▸ EXTRAIT DE PAGE
* * * * *

Le portrait du grand écrivain, certes peut-être pas objectif, est sans fard : « Lev Nikolaïevitch ne savait pas du tout s’y prendre avec les femmes. Il était maladroit, fougueux, impétueux, trop exigeant ». Son caractère et ses aspirations sont sans cesse changeants, entre la prodigalité et le vœu de simplicité. Même chose dans le domaine intellectuel et quant à ses changements spirituels : « ayant cherché à accroître sa fortune tant que faire se pouvait, il se désintéressa de toutes les choses terrestres et chercha le salut dans la religion. Mais après deux ans de fréquentation des églises orthodoxes, des carêmes et des offices religieux, du jour au lendemain il se mit à moquer, à condamner tout cela, pour passer à une nouvelle étape, celle du christianisme pur ».
Léon Tolstoï rédigea en effet un opuscule, Le Royaume des cieux est à vous, dont la traduction n’avait pas été rééditée depuis un siècle. Suivi par une correspondance avec Gandhi qui y voyait une source de sa doctrine de la non-violence, ce texte, qui subit l’ire de la censure dès sa parution en 1893, dénonce la violence des Etats et des institutions. Non content de cette exigence de justice et de paix - un rien utopique -, il dénonce également les Eglises, qu’elles soient orthodoxes ou catholiques, infidèles aux vertus du Christ.

* * * * *

▸ DONNÉES FOURNIES
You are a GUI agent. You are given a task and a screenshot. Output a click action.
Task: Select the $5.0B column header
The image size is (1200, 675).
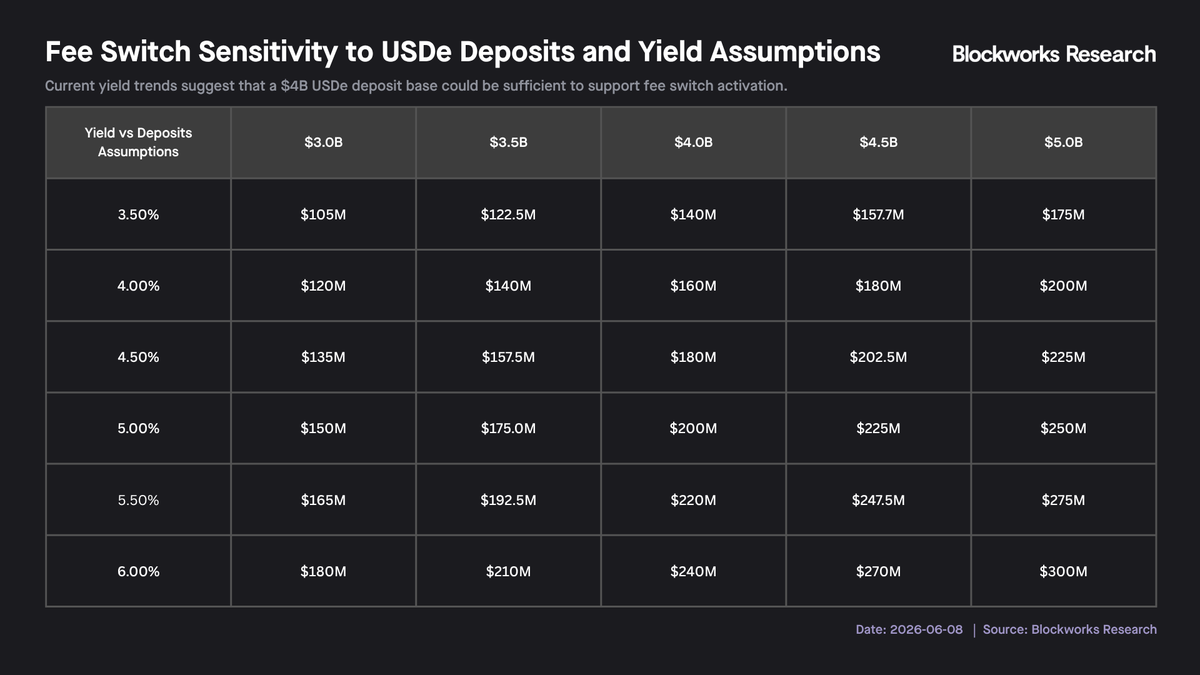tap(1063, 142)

* * * * *

▸ PROBLÈMES À RÉSOUDRE
1. Résumez en deux phrases l'extrait sur Tolstoï.
2. D'après l'extrait sur Tolstoï, en quelle année parut Le Royaume des cieux est à vous ?
3. Poursuivez l'extrait sur Tolstoï à partir de sa dernière phrase.

▸ RÉPONSES
1. L'extrait décrit Léon Tolstoï comme un homme maladroit avec les femmes, au caractère changeant, qui passa de la recherche de la fortune à la fréquentation des églises orthodoxes, puis au christianisme pur. Il présente aussi son opuscule Le Royaume des cieux est à vous, censuré dès sa parution en 1893, qui dénonce la violence des États et des institutions ainsi que les Églises infidèles aux vertus du Christ.

2. En 1893.

3.
Une exigence de liberté anime le pamphlet. En particulier lorsqu’il se dresse contre le service militaire obligatoire, coupable d’assurer à l’Etat sa force de répression, conjointement avec la police, à l’égard de ceux qui se rassemblent ou font grève, ceux qui protestent contre « toutes les extorsions d’impôts, toutes les entraves à la liberté du travail ». Nul doute que Tolstoï eût été horrifié par le communisme totalitaire (ce qui est un pléonasme) mis en place par Lénine[2]… Qui sait si Tolstoï voit juste lorsqu’il prétend de « l’inutilité de la violence gouvernementale pour supprimer le mal ». Il n’en reste pas moins que l’on est en droit de rester dubitatif devant un écrivain qui se gargarise d’une société rurale et traditionnelle, autant que d’un christianisme primitif fondé sur un amour universel naïf. Car, dit-il, au-delà de « notre vie païenne » conspuée, « le règne de Dieu est proche », en un messianisme qui peut prêter à sourire. Peut-être faut-il retenir cette profession de foi : « Tu n’es libre d’accomplir qu’une seule chose : reconnaître et professer la vérité ».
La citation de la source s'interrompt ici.